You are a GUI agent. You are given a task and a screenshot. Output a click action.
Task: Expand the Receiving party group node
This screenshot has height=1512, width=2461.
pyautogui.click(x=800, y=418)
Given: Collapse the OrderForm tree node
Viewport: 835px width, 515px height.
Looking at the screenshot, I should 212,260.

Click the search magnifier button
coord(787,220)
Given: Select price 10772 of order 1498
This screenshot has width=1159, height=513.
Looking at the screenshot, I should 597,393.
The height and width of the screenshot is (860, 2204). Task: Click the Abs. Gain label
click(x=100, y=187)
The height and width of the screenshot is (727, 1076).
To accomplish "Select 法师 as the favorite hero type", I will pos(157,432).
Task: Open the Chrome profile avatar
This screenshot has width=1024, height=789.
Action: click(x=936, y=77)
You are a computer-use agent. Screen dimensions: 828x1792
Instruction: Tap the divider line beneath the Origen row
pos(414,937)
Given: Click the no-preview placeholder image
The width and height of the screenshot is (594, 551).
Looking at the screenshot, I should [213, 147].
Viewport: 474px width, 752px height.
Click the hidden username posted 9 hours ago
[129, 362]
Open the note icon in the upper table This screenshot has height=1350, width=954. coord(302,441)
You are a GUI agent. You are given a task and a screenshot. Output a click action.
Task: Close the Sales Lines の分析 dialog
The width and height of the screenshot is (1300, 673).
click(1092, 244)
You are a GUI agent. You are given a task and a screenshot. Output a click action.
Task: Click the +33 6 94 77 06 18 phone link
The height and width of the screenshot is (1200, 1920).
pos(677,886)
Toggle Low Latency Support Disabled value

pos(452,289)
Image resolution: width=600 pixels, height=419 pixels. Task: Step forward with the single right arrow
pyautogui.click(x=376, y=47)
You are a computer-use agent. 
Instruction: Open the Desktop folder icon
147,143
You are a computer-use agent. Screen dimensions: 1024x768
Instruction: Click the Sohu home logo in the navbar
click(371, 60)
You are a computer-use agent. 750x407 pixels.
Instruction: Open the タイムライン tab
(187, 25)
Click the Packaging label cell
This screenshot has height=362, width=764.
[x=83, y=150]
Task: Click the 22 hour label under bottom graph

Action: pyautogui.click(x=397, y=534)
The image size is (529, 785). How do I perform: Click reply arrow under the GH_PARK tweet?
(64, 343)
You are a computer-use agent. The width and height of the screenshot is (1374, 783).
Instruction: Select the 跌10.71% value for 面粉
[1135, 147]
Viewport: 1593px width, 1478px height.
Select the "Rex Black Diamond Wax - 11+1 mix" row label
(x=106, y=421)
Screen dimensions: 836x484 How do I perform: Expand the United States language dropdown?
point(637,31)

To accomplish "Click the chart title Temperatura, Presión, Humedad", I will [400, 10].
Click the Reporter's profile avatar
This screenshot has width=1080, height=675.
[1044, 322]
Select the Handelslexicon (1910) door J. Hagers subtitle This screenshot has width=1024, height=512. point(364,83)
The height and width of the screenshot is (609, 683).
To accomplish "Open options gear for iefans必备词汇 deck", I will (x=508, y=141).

● Your instructions:
The listing above should be printed again in full, unchanged.

● Problem solution:
You are a GUI agent. You are given a task and a screenshot. Output a click action.
Task: Expand the Receiving party group node
This screenshot has height=1512, width=2461.
pyautogui.click(x=800, y=418)
Given: Collapse the OrderForm tree node
Viewport: 835px width, 515px height.
Looking at the screenshot, I should 212,260.

Click the search magnifier button
coord(787,220)
Given: Select price 10772 of order 1498
This screenshot has width=1159, height=513.
Looking at the screenshot, I should 597,393.
The height and width of the screenshot is (860, 2204). Task: Click the Abs. Gain label
click(x=100, y=187)
The height and width of the screenshot is (727, 1076).
To accomplish "Select 法师 as the favorite hero type", I will pos(157,432).
Task: Open the Chrome profile avatar
This screenshot has width=1024, height=789.
Action: click(x=936, y=77)
You are a computer-use agent. Screen dimensions: 828x1792
Instruction: Tap the divider line beneath the Origen row
pos(414,937)
Given: Click the no-preview placeholder image
The width and height of the screenshot is (594, 551).
Looking at the screenshot, I should [213, 147].
Viewport: 474px width, 752px height.
Click the hidden username posted 9 hours ago
[129, 362]
Open the note icon in the upper table This screenshot has height=1350, width=954. coord(302,441)
You are a GUI agent. You are given a task and a screenshot. Output a click action.
Task: Close the Sales Lines の分析 dialog
The width and height of the screenshot is (1300, 673).
click(1092, 244)
You are a GUI agent. You are given a task and a screenshot. Output a click action.
Task: Click the +33 6 94 77 06 18 phone link
The height and width of the screenshot is (1200, 1920).
pos(677,886)
Toggle Low Latency Support Disabled value

pos(452,289)
Image resolution: width=600 pixels, height=419 pixels. Task: Step forward with the single right arrow
pyautogui.click(x=376, y=47)
You are a computer-use agent. 
Instruction: Open the Desktop folder icon
147,143
You are a computer-use agent. Screen dimensions: 1024x768
Instruction: Click the Sohu home logo in the navbar
click(371, 60)
You are a computer-use agent. 750x407 pixels.
Instruction: Open the タイムライン tab
(187, 25)
Click the Packaging label cell
This screenshot has height=362, width=764.
[x=83, y=150]
Task: Click the 22 hour label under bottom graph

Action: pyautogui.click(x=397, y=534)
The image size is (529, 785). How do I perform: Click reply arrow under the GH_PARK tweet?
(64, 343)
You are a computer-use agent. The width and height of the screenshot is (1374, 783).
Instruction: Select the 跌10.71% value for 面粉
[1135, 147]
Viewport: 1593px width, 1478px height.
Select the "Rex Black Diamond Wax - 11+1 mix" row label
(x=106, y=421)
Screen dimensions: 836x484 How do I perform: Expand the United States language dropdown?
point(637,31)

To accomplish "Click the chart title Temperatura, Presión, Humedad", I will [400, 10].
Click the Reporter's profile avatar
This screenshot has width=1080, height=675.
[1044, 322]
Select the Handelslexicon (1910) door J. Hagers subtitle This screenshot has width=1024, height=512. point(364,83)
The height and width of the screenshot is (609, 683).
To accomplish "Open options gear for iefans必备词汇 deck", I will (x=508, y=141).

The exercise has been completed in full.